Single by Dallas Smith and MacKenzie Porter

from the album Dallas Smith
- Released: May 27, 2022
- Genre: Country
- Length: 3:21
- Label: Big Loud; Local Hay;
- Songwriters: Tom Jordan; Mitch Thompson; Rocky Block; Alyssa Vanderhym;
- Producers: Joey Moi; Tom Jordan;

Dallas Smith singles chronology
| "Best of Me" (2022) | "One Too" (2022) | "Singing in a Beer" (2023) |

MacKenzie Porter singles chronology
| "Pickup" (2022) | "One Too" (2022) | "Chasing Tornadoes" (2023) |

Music video
- "One Too" on YouTube

= One Too =

2022 song by Dallas Smith

"One Too" is a song recorded by Canadian country artists Dallas Smith and MacKenzie Porter. The song was written by Tom Jordan and Mitch Thompson of Seaforth along with Rocky Block and Alyssa Vanderhym. Jordan produced the track with Joey Moi, while it marked the second time Porter collaborated with Smith after the track "Friends Don't Let Friends Drink Alone" from Smith's 2020 studio album Timeless. The song is the second single from Smith's self-titled album.

==Background==
Smith called the song a "gift" from songwriters Tom Jordan, Mitch Thompson, Rocky Block, and Alyssa Vanderhym, adding that it "strikes every chord both personally and musically". Porter remarked that she was excited to duet with Smith. She also stated that it was Smith who introduced her to her current producer Joey Moi, as well as her now-label and management team at Big Loud, back in 2016.

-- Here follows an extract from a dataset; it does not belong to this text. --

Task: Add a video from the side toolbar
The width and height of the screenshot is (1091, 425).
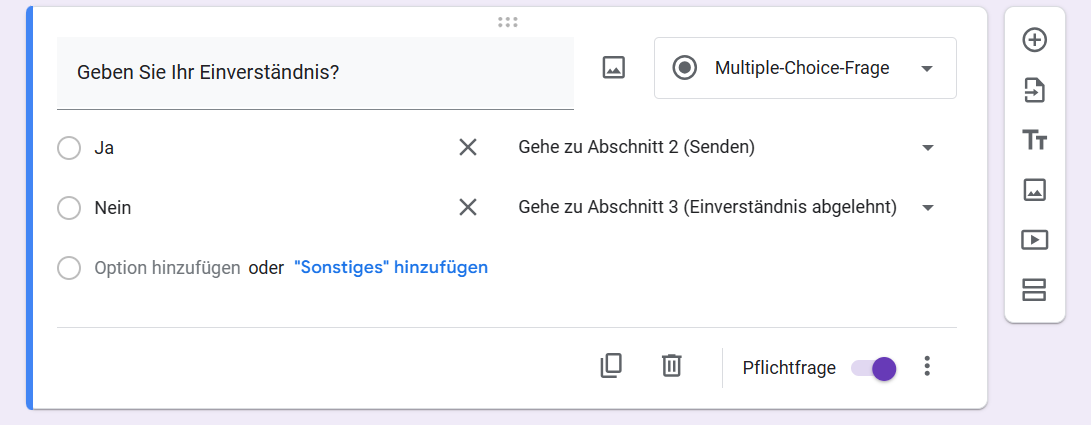Action: [x=1034, y=240]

==Commercial performance==
"One Too" reached a peak of number six on the Billboard Canada Country chart for the week of November 5, 2022, marking Smith's first single to not reach number one since "One Drink Ago" in 2018. Nonetheless, it extended his run of twenty-five consecutive top ten hits since the beginning of his solo career. It also marked Porter's seventh top ten. The song peaked at number 90 on the all-genre Canadian Hot 100 for the same week, spending six weeks on the chart in total. It has been certified Gold by Music Canada.

==Music video==
The official music video for "One Too" premiered on Country Now on June 22, 2022. The video features Smith and Porter playing the roles of two former lovers who are looking back at the pain of a lost relationship. Footage shot by the two artists on an 8mm camera that is intended to represent flashbacks of the relationship is mixed in as well. Smith stated that the video "tells the story of a couple that was madly in love and broke up in a non-contentious way," adding that "it's not meant to be sad, but reflective of a love that isn't anymore". Porter added that the two wanted to make the video feel "real, honest, and raw," which is why they captured the flashback videos on a smaller camera, while their performances were filmed separately to "express the pain of the relationship ending". Smith believes that the video "really represents the song well". A separate video was filmed for their "Spotify Single" rendition of the track that was released in September 2022.

==Accolades==

Accolades for "One Too"
| Year | Association | Category | Result | Ref |
| 2023 | Canadian Country Music Association | Musical Collaboration of the Year | Won |  |
| Record Producer of the Year (Joey Moi) | Nominated |
| Video of the Year | Nominated |

==Charts==

Chart performance for "One Too"
| Chart (2022) | Peak position |
|---|---|
| Canada Hot 100 (Billboard) | 90 |
| Canada Country (Billboard) | 6 |

==Certifications==

Certifications for "One Too"
| Region | Certification | Certified units/sales |
| Canada (Music Canada) | Gold | 40,000^{‡} |
^{‡} Sales+streaming figures based on certification alone.